▶ _WHAT IS REQUIRED_
Copy the records below exactly as they are written.

(Records from a collection)
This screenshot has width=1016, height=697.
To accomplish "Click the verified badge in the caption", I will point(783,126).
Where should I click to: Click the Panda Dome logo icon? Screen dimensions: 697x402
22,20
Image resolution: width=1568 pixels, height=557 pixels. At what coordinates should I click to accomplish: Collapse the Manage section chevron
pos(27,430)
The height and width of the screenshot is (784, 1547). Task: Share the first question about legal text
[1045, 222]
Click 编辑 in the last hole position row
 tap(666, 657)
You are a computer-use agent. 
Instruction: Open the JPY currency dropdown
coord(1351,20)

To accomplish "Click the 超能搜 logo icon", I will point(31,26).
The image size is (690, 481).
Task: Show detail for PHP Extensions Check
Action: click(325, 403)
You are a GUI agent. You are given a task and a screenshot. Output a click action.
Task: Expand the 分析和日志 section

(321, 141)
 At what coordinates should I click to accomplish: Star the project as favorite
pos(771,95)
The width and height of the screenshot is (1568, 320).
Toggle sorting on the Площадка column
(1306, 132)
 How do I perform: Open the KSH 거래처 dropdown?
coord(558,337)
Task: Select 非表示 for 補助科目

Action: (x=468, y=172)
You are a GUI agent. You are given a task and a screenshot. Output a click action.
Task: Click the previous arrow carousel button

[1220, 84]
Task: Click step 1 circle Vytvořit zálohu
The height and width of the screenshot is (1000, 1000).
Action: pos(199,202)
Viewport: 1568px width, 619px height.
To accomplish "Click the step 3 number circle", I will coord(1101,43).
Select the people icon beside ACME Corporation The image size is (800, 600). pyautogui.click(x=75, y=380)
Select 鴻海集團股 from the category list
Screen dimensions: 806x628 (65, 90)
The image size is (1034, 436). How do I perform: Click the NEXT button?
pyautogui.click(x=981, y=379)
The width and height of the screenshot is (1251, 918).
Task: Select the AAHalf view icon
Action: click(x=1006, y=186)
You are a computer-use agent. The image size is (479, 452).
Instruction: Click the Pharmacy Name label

▶ _TASK RESULT_
This screenshot has width=1016, height=697.
To accomplish "Click the verified badge in the caption", I will point(783,126).
Where should I click to: Click the Panda Dome logo icon? Screen dimensions: 697x402
22,20
Image resolution: width=1568 pixels, height=557 pixels. At what coordinates should I click to accomplish: Collapse the Manage section chevron
pos(27,430)
The height and width of the screenshot is (784, 1547). Task: Share the first question about legal text
[1045, 222]
Click 编辑 in the last hole position row
 tap(666, 657)
You are a computer-use agent. 
Instruction: Open the JPY currency dropdown
coord(1351,20)

To accomplish "Click the 超能搜 logo icon", I will point(31,26).
The image size is (690, 481).
Task: Show detail for PHP Extensions Check
Action: click(325, 403)
You are a GUI agent. You are given a task and a screenshot. Output a click action.
Task: Expand the 分析和日志 section

(321, 141)
 At what coordinates should I click to accomplish: Star the project as favorite
pos(771,95)
The width and height of the screenshot is (1568, 320).
Toggle sorting on the Площадка column
(1306, 132)
 How do I perform: Open the KSH 거래처 dropdown?
coord(558,337)
Task: Select 非表示 for 補助科目

Action: (x=468, y=172)
You are a GUI agent. You are given a task and a screenshot. Output a click action.
Task: Click the previous arrow carousel button

[1220, 84]
Task: Click step 1 circle Vytvořit zálohu
The height and width of the screenshot is (1000, 1000).
Action: pos(199,202)
Viewport: 1568px width, 619px height.
To accomplish "Click the step 3 number circle", I will coord(1101,43).
Select the people icon beside ACME Corporation The image size is (800, 600). pyautogui.click(x=75, y=380)
Select 鴻海集團股 from the category list
Screen dimensions: 806x628 (65, 90)
The image size is (1034, 436). How do I perform: Click the NEXT button?
pyautogui.click(x=981, y=379)
The width and height of the screenshot is (1251, 918).
Task: Select the AAHalf view icon
Action: click(x=1006, y=186)
You are a computer-use agent. The image size is (479, 452).
Instruction: Click the Pharmacy Name label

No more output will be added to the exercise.